「SREをはじめよう」を読んで正解がないことを知った
はじめに
私は現在、ある会社でSREチームのマネージャーを務めています。SREに関する目標、戦略、戦術を考え、実践する立場にあると言えるでしょう。最近、私にとって非常にぴったりな本が出版されたので、その感想を共有したいと思います。
この本を一言で説明すると、 「正解がないこと(=自分で考える必要があること)とその向き合い方をやさしく教えてくれる本」 です。
SREが行うこと
SREについて学ぼうとした際、多くの人が最初に手に取るのが「SRE本」だと思います。私もその一人で、最初に出会った時、この図を見て「これを実践すればSREができるんだ!」とワクワクしたのを覚えています。
「14章 Dickersonの信頼性の階層構造(良い出発点)」のコラム「Dickersonの信頼性の階層構造では不十分」では、この図を素晴らしいものだと褒め称えつつ、これがSREの全てではないと述べられています。
Dickersonの信頼性の階層構造は、多くの点ですぐれていて、素敵で、見事で、素晴らしいものです。SREを始めるための素晴らしい地図であり、そうでなければ本書には載せていません。しかし、これはSREのすべてでも、SREが行うこと、SREが注力することでも、SREのするべきこと/プロジェクトの総体でも、組織にとっての価値でもありません。
この階層構造がSREの始まりであり終わりであるかのような印象を読者に与えてしまいます。
「トイル」についても、SREの取り組みがそれをどのように軽減できるのかについても、この階層では言及されていません
通常と少し異なる、そしておそらくあまり目にしないようなアイデアは、多くのSREが持っている、組織内のすべての本番環境を横断している独特の視点に由来します。この視点から、組織環境における一貫性の構築や維持の支援など、多くのことができるようになります。あるいは、一貫性の保持が最優先事項でない場合は、少なくとも、ある本番環境で発見された優れたアイデアを他の本番環境に広める手助けができます。
これが不完全なリストであることは確かであり、ある程度はそこがポイントです。Dickersonの信頼性の階層構造は、SREの表現においても不完全です。
最近ではDBRE(Database Reliability Engineering)やPlatform Engineeringなどの新しい役割も登場していますが、SREが元々それらの役割を暗黙的に担っていることも多いのではないでしょうか。私のチームでもそうした役割を果たしています。重要なのは、どんな方法であれ、大きなインパクトを出すことであり、それがSREであるかどうかは重要ではないと考えています。
14章では、SREを始めるための良い出発点を紹介する一方で、進むべき方向を誤らないための警告もあり、非常に読み応えがありました。
SREの評価指標
「15章 SREを組織に組み込む」の中で、「15.4 成功の兆し」では、SREが成功しているかを確認するためのシンプルな質問が提示されています。

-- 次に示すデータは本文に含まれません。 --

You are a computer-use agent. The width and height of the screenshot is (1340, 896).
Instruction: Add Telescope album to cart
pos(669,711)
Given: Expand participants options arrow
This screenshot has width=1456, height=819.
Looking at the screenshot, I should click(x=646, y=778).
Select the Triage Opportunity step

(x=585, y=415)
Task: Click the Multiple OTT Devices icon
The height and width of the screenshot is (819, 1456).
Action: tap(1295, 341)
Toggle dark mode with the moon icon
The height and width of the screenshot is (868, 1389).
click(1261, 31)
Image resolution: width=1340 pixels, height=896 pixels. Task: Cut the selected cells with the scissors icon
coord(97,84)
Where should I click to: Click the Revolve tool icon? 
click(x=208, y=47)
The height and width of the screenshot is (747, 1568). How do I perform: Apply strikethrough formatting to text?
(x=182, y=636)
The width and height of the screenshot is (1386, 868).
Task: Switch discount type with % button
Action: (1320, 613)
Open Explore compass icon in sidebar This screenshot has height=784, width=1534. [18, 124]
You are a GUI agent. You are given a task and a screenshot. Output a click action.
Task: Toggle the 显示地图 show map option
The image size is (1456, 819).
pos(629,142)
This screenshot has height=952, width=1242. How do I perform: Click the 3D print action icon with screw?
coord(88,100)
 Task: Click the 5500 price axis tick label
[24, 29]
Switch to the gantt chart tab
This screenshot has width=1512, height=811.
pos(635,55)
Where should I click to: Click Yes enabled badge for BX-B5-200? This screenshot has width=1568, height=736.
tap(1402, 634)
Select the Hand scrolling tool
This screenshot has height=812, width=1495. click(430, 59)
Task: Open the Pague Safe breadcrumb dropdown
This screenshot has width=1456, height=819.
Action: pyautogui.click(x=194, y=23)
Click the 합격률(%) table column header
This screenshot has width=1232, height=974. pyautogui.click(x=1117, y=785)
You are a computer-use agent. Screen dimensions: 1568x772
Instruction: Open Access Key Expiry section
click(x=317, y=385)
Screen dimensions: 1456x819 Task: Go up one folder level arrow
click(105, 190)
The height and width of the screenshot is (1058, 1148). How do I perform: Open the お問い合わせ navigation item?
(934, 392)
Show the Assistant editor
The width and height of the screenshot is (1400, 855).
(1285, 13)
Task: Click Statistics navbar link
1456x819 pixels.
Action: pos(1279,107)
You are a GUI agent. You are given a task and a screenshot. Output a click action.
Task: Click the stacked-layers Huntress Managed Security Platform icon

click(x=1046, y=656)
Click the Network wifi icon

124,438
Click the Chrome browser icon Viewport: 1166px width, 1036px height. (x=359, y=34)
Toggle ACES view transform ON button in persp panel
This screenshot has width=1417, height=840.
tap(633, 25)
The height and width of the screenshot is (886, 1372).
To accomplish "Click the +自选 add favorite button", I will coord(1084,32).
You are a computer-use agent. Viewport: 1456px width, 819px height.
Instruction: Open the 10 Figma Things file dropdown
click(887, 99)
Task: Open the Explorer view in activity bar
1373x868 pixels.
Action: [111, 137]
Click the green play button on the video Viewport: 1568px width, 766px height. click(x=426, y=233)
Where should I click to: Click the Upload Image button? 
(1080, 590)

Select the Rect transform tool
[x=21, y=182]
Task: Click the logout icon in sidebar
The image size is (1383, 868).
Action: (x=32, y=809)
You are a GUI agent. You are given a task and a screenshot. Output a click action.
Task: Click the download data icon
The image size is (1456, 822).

- 人々はあなた(集団)に会えてよろこんでいますか?
- ゲートキーパーの役割を乗り越えたか、あるいは完全に回避することに成功しましたか
- 関係はプッシュ(状況に自分自身を売り込む)からプル(人々はあなたがそこにいるように頼む)に変わりましたか
- SREチームや組織は、あたりまえのようにロードマップ計画に参加していますか
- プロジェクト作業と受動的作業の比率は正しい方向に向かっていますか
- あなたはトイルを増やすのではなく、取り除く存在として見られますか?
このリストを読んだSREは、これは測定可能な目標の一覧というよりは、「雰囲気チェック」のようなものだと(正しく)指摘するかもしれません。私は「読者任せの演習」はあまり好きではないですが、この場合、あなたやあなたのチームがこれらの質問をSLI/SLO的な指標や目標に変換することで、自分たちの組織に特化した多大な価値が生まれると信じています。多くのSLI/SLO演習と同様、この演習は組織適合とSRE適用の一隅を照らすと確信しています。
このリストの後に続く説明が非常に良いと思いました。目標やあるべき姿は、業界やプロダクト、組織のフェーズによって変わるものであり、正解はその状況の数だけ存在します。設定した数値が本当に正解かどうかは、何度も試してみないとわからないことが多いです。
「15.3 適切なフィードバックループの構築と育成」では、改善サイクルを回すための具体的なヒントが紹介されており、非常に参考になります。
SRE成熟度モデル
本書では、元LinkedInのBenjamin Purgason氏が提唱した「SREの進化における5つの段階」を紹介しています。このモデルは「SRE成熟度段階」と呼ばれることもあります。
- 段階1:消防士
- 段階2:ゲートキーパー
- 段階3:提唱者(アドボケイト)
- 段階4:パートナー
- 段階5:エンジニア
興味深いのは、段階が1→5にまっすぐ進むわけではないという点です。
人々はこの章を、最終状態に到達することをゴールとする有限状態機械として扱う傾向があるからです。あなたのチームがパートナー段階に深く入っていても、そのチームがやっていることの一部が真っ当なゲートキーピングであることに気づいて冷や汗をかくことは十分にあり得ます。あるいは、パートナーシップの変化に応じて段階を出たり入ったりするようなこともあるでしょう。そして、口に出したくはありませんが、消防士を必要とするような火事が常に潜んでいるのです…。
自分が通過する、あるいは通過しないかもしれないさまざまな段階があるという考えを捨てれば、それはきっと役に立つことでしょう。
この章では、進化の過程において段階を行き来することがあるという現実的な視点が強調されています。SREチームがどの段階にいるか、どの段階を目指すべきかを自分たちで考えることが重要であり、ここでも「正解がないこと(=自分で考える必要があること)」が強調されている点が印象的でした。
さいごに
正解があることに時間をかけるのは無駄ですし、逆に「正解がない」と言われることで、色々考える気持ちが湧いてきます。この本はまさに「正解がない」ことを教えてくれる内容であり、チームで輪読会を開いたら非常に盛り上がるだろうと思いました。